We will partner with higher education and industry to nurture and benefit from the innovation that will reshape the future, from robotics to climate tech. Together, we will prepare workers for emerging technology to expand their opportunities rather than be replaced.


We will use our infrastructure investments and purchasing power to make our communities resilient against rising seas and stronger storms, and power our City with cleaner, more affordable energy. We will expand careers in green industries, including the construction trades, building operations, facilities management, stormwater infrastructure, horticulture, and engineering.  

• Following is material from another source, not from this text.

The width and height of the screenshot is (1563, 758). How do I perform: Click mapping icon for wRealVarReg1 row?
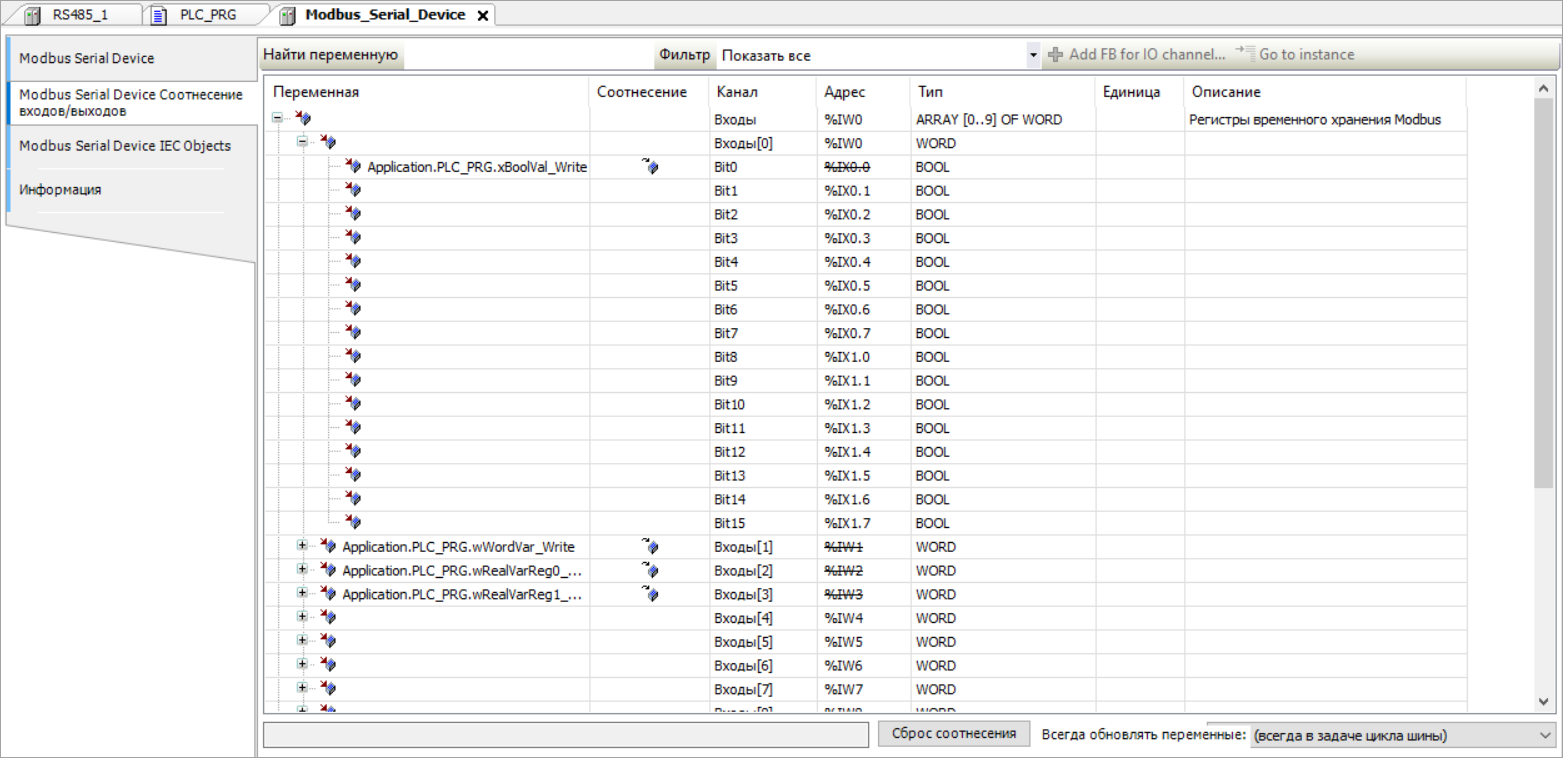650,595
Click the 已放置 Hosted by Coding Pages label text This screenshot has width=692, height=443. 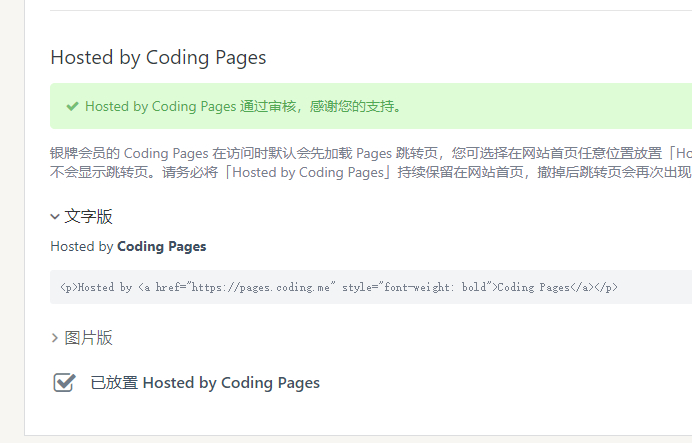click(205, 383)
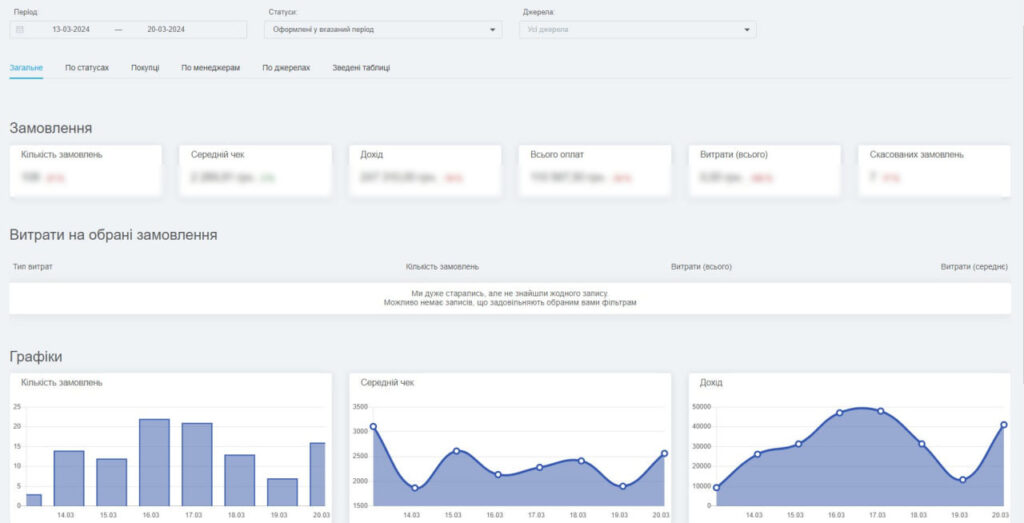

And for our city to flourish, Bostonians must be able to grow up and grow old here. We will work to address the housing needs of our families and seniors, focusing on solutions they want and can afford. Over the next four years, we will continue inventing new ways to use public planning, public finance, and public land to create the homes our residents need, because we know that housing is a public good. 


We are the city that created whole new neighborhoods out of swampland and invented the triple-decker to tackle the housing crises of our past. We will not be defeated by the affordability crisis of the present. Together, we will deliver the best city services to all of our residents, set the standard for public education, and build an economy that will thrive for another two-and-a-half centuries. 


If we can invent America, then we can be the city that forges the path forward in this moment.


But right now, backstage, there’s someone who doesn’t know anything about acoustics or walking on ice. In fact, she’s just barely learning to walk. But, here with me this morning on this very stage, she took one wobbly step, then another, then looked up and laughed. 


They weren’t her very first steps, but they were her first in a little while. 

Unlike her older brothers, who couldn’t wait to go from wobbling to walking and running, Mira decided that, after taking her first two steps—and a tumble—a month ago, she wasn’t sure she wanted to do it again.


But, this morning, on this stage, she chose to try again knowing she might fall. 

250 years ago, Henry Knox didn’t charge onto the ice of the Hudson. He wrote a letter to Washington explaining the challenge he faced. He took a moment to gather himself and reflect, but he didn’t wait for certainty, either. 


With creativity and courage, imagination and will, he forged a path and pressed on—knowing the ice might not hold. Mira doesn’t know about Knox, or the physics that explain why her laughter this morning hung in this hall like a bell. 


She doesn’t know that every March, we celebrate Evacuation Day here in Boston because Knox was creative and brave—because he dared to find a way forward, and because the ice held. 


But some part of her already knows that progress takes courage—the willingness to take the next step when the ground isn’t certain. Every one of us, from our earliest days, is living proof that last month’s impossible can become this morning’s milestones—that if we are only willing to try, with a little help from each other, we can build the future our families deserve.


Thank you for the honor of building it together. God Bless the city and people of Boston. Let’s get back to work.